Drs. Müller and Henke argue, among
other things, that for the time being litigants and courts in the E.U. are in
an awkward position, insofar as the Commission's decisions in these two cases
are not technically binding in other cases; the issue of whether the owner of a
FRAND-encumbered SEP may seek injunctive relief is currently pending before the
CJEU in the Huawei-ZTE case; and, at least in Germany, the Orange-Book-Standard
procedure is still in place. They also argue that the Commission's
decision betrays a favoritism for infringers. According to the authors, an infringer can,
with minimal risk, make use of the procedure the Commission has spelled out and
thereby figure that even in an unfavorable case it will be no worse off than if
it had directly concluded a license ("Ein Verletzer kann beinahe risikolos
die von der Kommission geforderte Verplichtungserklärung abgeben und damit
rechnen, dass er selbst im ungünstigen Fall nicht schlechter steht als wenn er
sich unmittelbar auf seinen Vergleichsabschluss eingelassen
hätte.").

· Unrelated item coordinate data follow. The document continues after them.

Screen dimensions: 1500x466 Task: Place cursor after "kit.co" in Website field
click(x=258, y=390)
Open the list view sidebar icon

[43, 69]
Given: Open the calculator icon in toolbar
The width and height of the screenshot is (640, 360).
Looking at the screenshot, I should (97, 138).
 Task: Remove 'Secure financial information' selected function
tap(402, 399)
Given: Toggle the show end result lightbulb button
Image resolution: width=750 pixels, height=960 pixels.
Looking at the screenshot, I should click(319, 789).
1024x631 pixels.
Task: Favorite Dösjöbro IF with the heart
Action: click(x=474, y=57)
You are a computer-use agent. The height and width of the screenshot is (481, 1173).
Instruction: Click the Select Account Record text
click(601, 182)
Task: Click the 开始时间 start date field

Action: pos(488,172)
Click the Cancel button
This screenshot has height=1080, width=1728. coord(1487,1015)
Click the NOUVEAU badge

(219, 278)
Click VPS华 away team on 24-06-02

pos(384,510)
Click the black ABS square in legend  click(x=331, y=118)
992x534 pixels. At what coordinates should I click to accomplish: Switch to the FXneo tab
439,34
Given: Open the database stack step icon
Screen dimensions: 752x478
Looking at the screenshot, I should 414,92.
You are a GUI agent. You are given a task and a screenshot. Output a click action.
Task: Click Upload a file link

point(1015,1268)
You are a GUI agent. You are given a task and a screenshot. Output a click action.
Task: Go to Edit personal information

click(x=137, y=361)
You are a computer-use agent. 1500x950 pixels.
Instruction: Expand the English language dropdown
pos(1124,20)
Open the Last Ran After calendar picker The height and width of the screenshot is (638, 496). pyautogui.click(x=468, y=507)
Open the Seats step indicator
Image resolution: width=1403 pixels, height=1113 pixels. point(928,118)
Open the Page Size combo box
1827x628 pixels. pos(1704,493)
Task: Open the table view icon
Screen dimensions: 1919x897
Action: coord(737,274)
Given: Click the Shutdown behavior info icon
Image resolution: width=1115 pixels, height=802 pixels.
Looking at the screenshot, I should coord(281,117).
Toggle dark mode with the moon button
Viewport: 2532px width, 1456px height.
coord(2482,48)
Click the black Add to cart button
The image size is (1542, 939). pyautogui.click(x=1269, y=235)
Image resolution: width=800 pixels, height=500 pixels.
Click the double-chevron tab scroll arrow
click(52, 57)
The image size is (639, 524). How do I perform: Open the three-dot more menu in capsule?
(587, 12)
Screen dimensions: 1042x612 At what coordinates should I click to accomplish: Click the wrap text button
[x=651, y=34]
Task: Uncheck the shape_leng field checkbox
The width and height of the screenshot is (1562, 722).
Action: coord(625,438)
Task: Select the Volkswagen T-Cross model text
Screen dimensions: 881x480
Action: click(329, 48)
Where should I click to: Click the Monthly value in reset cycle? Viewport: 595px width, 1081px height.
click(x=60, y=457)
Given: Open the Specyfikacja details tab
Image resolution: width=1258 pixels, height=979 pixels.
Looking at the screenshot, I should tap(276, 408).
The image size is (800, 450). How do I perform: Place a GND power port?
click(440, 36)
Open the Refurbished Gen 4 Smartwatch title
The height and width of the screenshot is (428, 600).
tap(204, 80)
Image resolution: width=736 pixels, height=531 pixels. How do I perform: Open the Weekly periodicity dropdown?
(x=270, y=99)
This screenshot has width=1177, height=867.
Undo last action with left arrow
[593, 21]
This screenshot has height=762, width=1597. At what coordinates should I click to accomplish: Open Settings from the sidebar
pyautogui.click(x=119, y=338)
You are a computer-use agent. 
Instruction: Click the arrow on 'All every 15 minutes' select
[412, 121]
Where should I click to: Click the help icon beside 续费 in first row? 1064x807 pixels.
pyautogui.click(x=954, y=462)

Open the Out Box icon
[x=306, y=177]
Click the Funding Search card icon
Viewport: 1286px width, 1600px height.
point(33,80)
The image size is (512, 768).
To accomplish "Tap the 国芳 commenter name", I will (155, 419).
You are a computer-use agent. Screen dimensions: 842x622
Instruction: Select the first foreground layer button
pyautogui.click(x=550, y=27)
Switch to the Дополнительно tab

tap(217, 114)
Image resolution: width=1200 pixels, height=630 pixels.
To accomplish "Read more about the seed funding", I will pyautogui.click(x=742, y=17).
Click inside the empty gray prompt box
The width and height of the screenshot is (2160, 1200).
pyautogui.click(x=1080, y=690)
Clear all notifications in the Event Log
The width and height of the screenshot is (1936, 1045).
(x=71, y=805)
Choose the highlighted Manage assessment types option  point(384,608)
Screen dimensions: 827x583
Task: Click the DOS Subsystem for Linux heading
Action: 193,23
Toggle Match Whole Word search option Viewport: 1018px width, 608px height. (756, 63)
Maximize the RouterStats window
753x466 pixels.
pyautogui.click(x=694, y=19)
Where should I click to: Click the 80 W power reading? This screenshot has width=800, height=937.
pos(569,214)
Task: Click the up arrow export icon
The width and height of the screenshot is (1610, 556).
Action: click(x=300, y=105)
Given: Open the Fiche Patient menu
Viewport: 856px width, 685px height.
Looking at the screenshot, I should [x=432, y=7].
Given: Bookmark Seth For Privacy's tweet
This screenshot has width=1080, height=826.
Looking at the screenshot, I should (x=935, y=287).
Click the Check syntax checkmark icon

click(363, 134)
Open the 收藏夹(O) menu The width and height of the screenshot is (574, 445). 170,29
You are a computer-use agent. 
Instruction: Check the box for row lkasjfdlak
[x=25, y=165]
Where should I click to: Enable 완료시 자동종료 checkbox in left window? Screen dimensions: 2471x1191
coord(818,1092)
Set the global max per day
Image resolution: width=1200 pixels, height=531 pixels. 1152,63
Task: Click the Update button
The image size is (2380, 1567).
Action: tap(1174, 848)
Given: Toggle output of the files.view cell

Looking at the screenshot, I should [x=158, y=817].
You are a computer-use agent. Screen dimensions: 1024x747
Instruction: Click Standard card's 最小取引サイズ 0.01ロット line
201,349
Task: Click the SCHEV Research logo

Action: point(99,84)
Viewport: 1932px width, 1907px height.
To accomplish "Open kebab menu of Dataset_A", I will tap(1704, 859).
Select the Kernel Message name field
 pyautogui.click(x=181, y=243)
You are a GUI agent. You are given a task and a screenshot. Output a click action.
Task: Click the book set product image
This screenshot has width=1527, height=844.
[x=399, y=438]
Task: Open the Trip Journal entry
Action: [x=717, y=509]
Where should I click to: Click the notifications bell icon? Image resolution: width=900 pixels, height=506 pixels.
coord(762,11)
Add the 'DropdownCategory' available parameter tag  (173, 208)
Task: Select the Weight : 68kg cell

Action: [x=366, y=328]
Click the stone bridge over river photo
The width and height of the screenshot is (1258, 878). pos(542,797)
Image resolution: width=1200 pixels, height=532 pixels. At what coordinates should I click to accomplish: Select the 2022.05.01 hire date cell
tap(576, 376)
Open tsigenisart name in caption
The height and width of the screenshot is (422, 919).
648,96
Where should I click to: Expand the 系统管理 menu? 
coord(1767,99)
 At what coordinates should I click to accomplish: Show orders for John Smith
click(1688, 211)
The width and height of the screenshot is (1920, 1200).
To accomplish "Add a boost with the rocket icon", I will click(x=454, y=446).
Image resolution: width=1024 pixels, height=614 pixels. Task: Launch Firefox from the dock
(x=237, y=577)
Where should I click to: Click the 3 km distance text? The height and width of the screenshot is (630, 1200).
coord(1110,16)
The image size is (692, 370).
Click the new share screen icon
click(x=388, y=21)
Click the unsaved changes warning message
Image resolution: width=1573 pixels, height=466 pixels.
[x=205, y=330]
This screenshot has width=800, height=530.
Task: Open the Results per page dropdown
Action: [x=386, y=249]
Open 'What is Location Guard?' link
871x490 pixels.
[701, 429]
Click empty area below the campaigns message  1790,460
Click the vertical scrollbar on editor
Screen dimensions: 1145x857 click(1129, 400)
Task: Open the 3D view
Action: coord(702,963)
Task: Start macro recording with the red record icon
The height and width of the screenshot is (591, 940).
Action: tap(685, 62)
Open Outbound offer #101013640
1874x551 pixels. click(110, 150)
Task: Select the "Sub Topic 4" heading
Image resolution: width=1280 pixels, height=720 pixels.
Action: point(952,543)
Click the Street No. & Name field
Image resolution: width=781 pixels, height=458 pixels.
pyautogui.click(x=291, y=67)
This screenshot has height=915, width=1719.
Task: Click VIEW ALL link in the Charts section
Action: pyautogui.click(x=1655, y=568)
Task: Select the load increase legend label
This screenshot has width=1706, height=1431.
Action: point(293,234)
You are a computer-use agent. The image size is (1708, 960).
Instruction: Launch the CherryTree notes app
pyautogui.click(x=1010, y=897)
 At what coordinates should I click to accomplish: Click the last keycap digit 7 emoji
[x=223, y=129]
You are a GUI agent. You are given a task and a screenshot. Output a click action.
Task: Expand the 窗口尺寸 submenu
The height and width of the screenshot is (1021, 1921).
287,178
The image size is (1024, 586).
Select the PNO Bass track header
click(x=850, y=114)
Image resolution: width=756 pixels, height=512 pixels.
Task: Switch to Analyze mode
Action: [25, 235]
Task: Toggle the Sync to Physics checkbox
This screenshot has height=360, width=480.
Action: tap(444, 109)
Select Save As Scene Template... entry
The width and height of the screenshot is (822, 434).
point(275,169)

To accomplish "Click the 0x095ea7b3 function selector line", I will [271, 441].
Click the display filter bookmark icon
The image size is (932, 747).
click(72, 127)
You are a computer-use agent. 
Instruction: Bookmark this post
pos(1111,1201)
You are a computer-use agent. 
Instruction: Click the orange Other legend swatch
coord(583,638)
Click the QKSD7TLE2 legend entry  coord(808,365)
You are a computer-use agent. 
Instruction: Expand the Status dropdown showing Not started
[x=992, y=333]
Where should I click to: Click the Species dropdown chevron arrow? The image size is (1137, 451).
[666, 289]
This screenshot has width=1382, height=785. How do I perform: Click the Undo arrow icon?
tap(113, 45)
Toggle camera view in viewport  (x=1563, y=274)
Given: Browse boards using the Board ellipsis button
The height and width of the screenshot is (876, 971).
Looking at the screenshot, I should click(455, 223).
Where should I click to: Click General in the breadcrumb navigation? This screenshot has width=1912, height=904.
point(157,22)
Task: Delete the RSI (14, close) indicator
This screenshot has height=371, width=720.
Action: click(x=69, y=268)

They also question how patent owners will in the future be
fairly compensated for their contribution to the art, if their right to exclude
others is taken away; and they wonder how the procedure the Commission
envisions will play out if the compensation for single patents must be
determined country-by-country, if there are hundreds of SEPs in a given
portfolio, and if patent owners have to wait until the conclusion of lengthy
proceedings to be compensated.
These are all fair questions; and as
I've stated before, I'm not altogether convinced that addressing these types of
issues through the lens of competition law, as opposed to the law of patent
remedies, is ideal. Nevetheless, as I've also stated before, I don't
think it's quite right to state that allowing courts to award FRAND royalties
and to dispense with injunctions in certain classes of cases is unduly
favorable to infringers. One could argue just as well, as indeed the
Commission has, that an automatic entitlement to injunctive relief puts undue
pressure on defendants to settle on terms that reflect the difficulty of
designing around the SEP ex post (and therefore are not related to the
inventor's contribution to the art). Moreover, not every defendant
necessarily is an infringer, given the high percentages of litigated patents
that are either not infringed or invalid. And if the defendant is
an infringer and ultimately has to pay a FRAND royalty, it will also have to
pay interest (albeit in some countries, including Germany, the interest is not
compounded even though from an economic perspective it probably should be), its
own attorneys' fees, and at least some portion of the patentee's attorneys'
fees. Finally, while it certainly is possible that the costs of
litigating hundreds of patent royalties in dozens of countries could be
enormous, one would expect that in most instances the parties will, at the end
of the day, settle, as they do in most cases most of the time.
I do think it is fair to say,
though, that the law in Europe will remain in a state of confusion until the
CJEU renders its decision in Huawei v. ZTE. And if that court
mostly agrees with the Commission's perspective, perhaps the next major topic
the European tribunals will need to take up will be how courts should calculate FRAND royalties.